╭──
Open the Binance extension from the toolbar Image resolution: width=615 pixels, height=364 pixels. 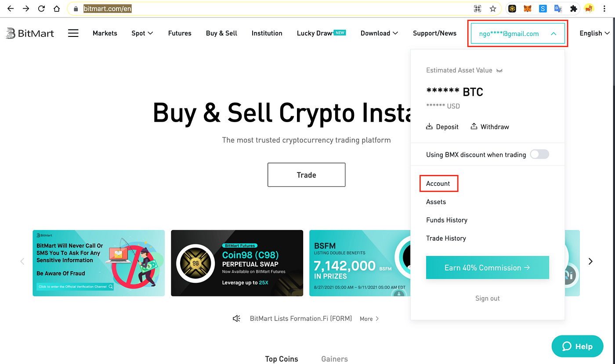click(x=512, y=8)
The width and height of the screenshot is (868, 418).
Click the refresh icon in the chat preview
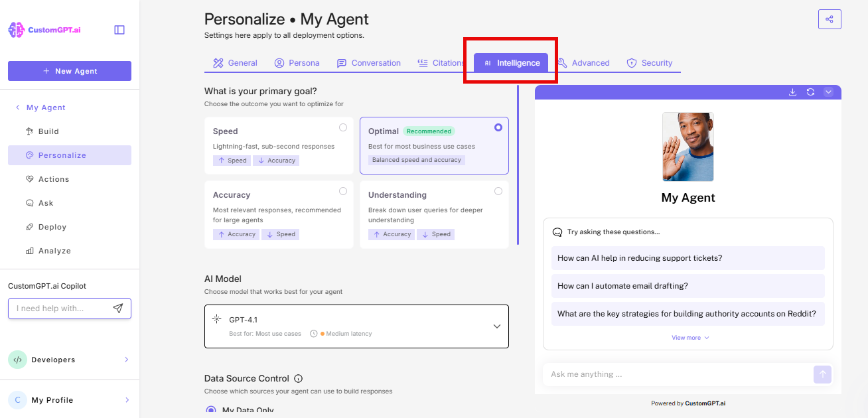pos(810,92)
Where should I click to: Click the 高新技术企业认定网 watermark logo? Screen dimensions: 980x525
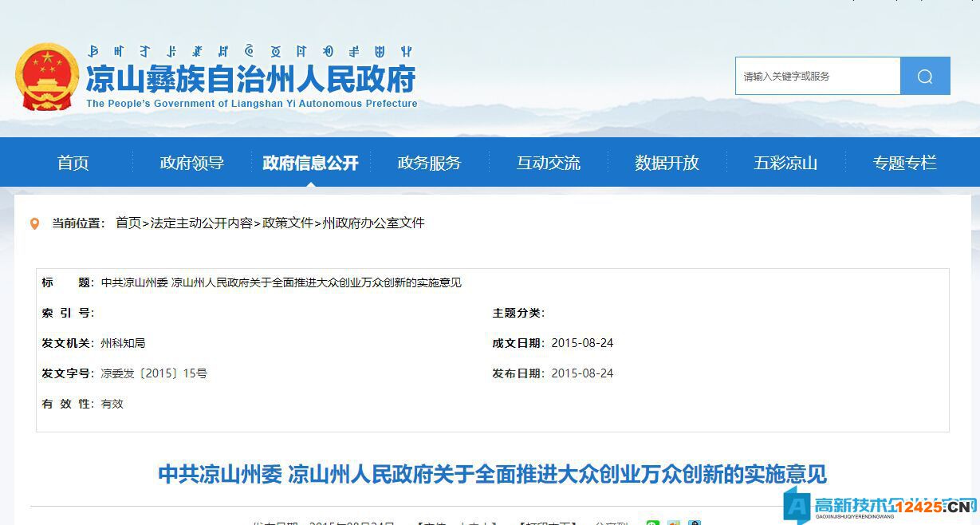pos(877,506)
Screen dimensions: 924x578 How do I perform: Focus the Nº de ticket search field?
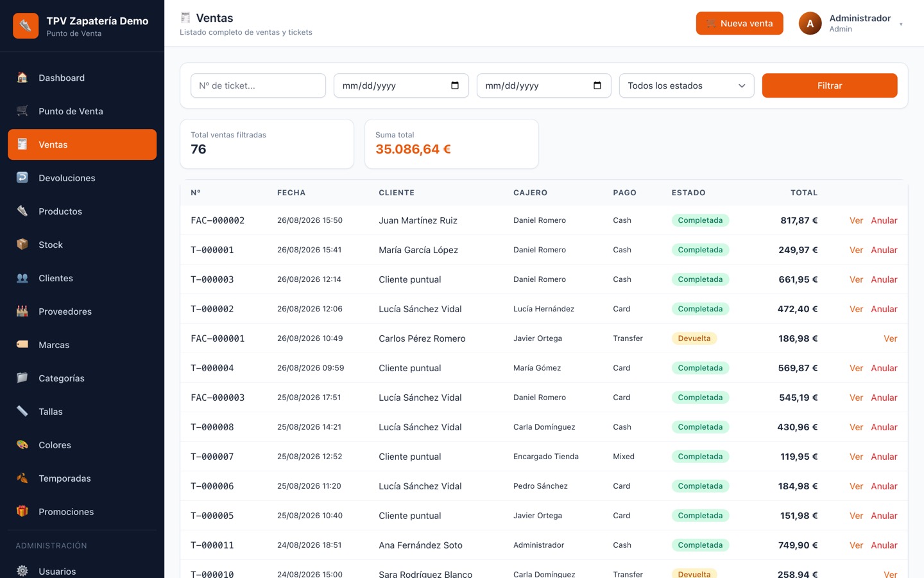(x=258, y=85)
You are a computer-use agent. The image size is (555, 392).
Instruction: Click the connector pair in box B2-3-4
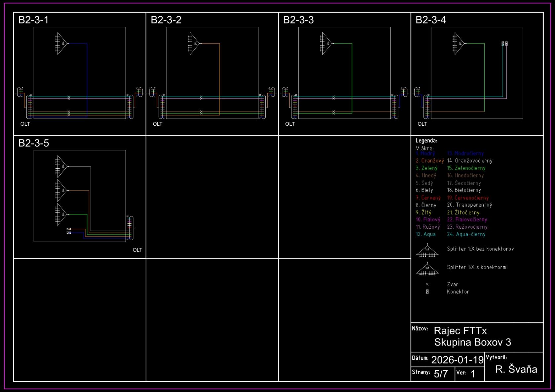504,44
╰──
WHAT YOU SHOULD DO: Find the line that contains "The width and", then write out that line and each one after it, exactly and with nothing else, through the end of the entries above, without the pictures.

WRITTEN REPLY:
The width and height of the screenshot is (868, 418).
Click the refresh icon in the chat preview
pos(810,92)
Where should I click to: Click the 高新技术企业认定网 watermark logo? Screen dimensions: 980x525
pos(877,506)
Screen dimensions: 924x578 How do I perform: Focus the Nº de ticket search field?
(x=258, y=85)
You are a computer-use agent. The image size is (555, 392).
Instruction: Click the connector pair in box B2-3-4
504,44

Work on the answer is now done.